Алекса, задумавшись, медленно вытерла руки и опустила использованное полотенце в корзину. Ей было жаль девушку, пусть и совсем незнакомую. Не ее это дело, но невесты не должны быть такими подавленными – они должны сиять счастьем и радостью. А бедную девочку никак не назовешь сияющей.
Алекса вздохнула. Жизнь редко приносит желаемое счастье. Вот как у нее, например. Как ей ни тяжело, но нужно вернуться в зал. Какая же она несчастная! Но почему, о господи, она снова увидела Гая? Хватит ли у нее сил сделать то, что подсказывал рассудок, – освободиться от бесплодных надежд, в которых она завязла, и начать жить заново, оставив в прошлом Гая де Рошмона?
Выходит, что это пустая надежда. Всего несколько мгновений – и надежда на избавление разбилась в пух и прах.
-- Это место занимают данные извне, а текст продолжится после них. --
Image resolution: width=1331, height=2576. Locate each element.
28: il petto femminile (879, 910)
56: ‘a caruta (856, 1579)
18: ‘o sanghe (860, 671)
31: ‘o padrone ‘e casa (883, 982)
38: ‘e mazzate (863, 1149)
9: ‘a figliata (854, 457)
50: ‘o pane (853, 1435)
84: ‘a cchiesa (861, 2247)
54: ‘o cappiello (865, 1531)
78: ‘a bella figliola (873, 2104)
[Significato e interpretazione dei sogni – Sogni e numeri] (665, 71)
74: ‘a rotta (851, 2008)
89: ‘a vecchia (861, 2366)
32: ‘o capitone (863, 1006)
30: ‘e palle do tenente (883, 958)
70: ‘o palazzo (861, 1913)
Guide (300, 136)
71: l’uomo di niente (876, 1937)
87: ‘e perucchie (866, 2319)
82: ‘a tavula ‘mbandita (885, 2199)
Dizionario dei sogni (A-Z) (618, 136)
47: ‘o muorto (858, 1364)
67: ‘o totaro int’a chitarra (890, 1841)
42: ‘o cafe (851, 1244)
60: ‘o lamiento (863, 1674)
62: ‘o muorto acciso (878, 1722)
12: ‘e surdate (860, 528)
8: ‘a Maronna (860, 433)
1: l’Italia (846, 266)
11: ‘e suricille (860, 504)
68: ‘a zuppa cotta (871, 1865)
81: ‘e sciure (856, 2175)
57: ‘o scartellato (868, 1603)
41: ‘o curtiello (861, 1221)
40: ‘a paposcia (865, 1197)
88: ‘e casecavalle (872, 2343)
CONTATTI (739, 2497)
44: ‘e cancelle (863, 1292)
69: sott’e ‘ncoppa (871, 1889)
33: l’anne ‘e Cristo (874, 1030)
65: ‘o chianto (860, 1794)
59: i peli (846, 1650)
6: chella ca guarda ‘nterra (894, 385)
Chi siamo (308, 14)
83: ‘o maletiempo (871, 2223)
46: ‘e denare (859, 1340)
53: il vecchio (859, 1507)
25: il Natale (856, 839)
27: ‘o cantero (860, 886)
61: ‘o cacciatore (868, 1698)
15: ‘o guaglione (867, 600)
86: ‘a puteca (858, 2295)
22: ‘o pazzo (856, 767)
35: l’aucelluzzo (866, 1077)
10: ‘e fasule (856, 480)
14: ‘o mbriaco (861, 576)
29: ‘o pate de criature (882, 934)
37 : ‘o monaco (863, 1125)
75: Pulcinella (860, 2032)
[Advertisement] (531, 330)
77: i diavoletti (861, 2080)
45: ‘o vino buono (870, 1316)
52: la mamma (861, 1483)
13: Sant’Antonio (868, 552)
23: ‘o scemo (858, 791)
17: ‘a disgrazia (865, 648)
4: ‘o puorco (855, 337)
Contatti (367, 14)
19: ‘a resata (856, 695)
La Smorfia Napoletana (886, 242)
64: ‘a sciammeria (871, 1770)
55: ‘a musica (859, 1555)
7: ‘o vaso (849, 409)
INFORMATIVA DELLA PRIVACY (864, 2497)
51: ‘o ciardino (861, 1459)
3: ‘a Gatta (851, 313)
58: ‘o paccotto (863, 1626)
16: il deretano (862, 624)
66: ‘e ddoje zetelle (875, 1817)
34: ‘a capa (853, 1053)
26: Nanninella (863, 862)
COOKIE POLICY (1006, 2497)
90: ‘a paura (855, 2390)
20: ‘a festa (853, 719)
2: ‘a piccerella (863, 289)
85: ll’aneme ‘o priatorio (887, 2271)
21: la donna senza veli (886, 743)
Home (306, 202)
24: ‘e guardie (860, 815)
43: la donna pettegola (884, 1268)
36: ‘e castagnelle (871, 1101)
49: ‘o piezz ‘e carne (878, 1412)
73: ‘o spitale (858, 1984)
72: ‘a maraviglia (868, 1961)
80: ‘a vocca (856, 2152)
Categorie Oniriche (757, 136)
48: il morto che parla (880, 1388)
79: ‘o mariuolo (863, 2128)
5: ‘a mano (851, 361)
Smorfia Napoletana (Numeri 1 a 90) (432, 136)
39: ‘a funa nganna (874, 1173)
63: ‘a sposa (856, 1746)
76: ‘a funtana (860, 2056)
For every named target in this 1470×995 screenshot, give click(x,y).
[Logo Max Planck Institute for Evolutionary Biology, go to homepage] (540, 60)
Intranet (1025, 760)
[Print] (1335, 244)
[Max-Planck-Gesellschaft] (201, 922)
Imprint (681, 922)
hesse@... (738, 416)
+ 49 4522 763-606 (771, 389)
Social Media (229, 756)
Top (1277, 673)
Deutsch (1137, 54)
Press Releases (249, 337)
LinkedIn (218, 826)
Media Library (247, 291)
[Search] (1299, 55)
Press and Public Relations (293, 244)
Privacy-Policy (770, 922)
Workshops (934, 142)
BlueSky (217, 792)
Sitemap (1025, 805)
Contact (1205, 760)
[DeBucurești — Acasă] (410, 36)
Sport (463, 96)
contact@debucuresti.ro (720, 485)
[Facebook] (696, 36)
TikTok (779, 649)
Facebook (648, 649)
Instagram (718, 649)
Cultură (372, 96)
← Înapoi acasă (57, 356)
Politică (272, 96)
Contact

Сердце сжалось от боли. От бесполезной мечты о том, чему никогда не суждено сбыться.
Гаю кто-то что-то сказал, но он ничего не слышал. Да он едва заметил Луизу, снова появившуюся около него. Он был охвачен лишь одним чувством, и оно сжигало его. Злость.
Эта злость клокотала и билась в нем. Он машинально поддерживал беседу, а внутри росло нетерпение.
Он должен вырваться отсюда. Освободиться от этих людей, в том числе и от Луизы. Он понимал, что несправедлив к ней – ведь она ни в чем не виновата. Не виновата, что стоит около него, неловкая, смущенная, молчаливая. Разве она виновата в том, что отец загнал свой банк в омут? И не ее вина, что она дочь Генриха. И в том, что выходит замуж за Гая де Рошмона, тоже не виновата. И помимо всего этого – от гнева он совсем рехнулся! – не ее вина, что она не Алекса.
Сквозь завесу гнева проникла еще одна мысль, еще одно чувство, как бы он ни старался подавить его, отделаться от него.
Он словно нырнул в тоннель, и тоннель поглотил его, затягивая в брак, избежать которого невозможно, и обрекая на семейную жизнь такую же, как у его родителей, родителей Луизы и еще у огромного числа родственников на протяжении столетий.
Гнев внутри рос и рос, сгущался, давил. Но другое чувство тоже росло, оно разгоралось подобно тлеющему огню, который он хотел затушить, когда въезжал в тоннель. Это было желание. Желание того, чего испытать он уже не сможет.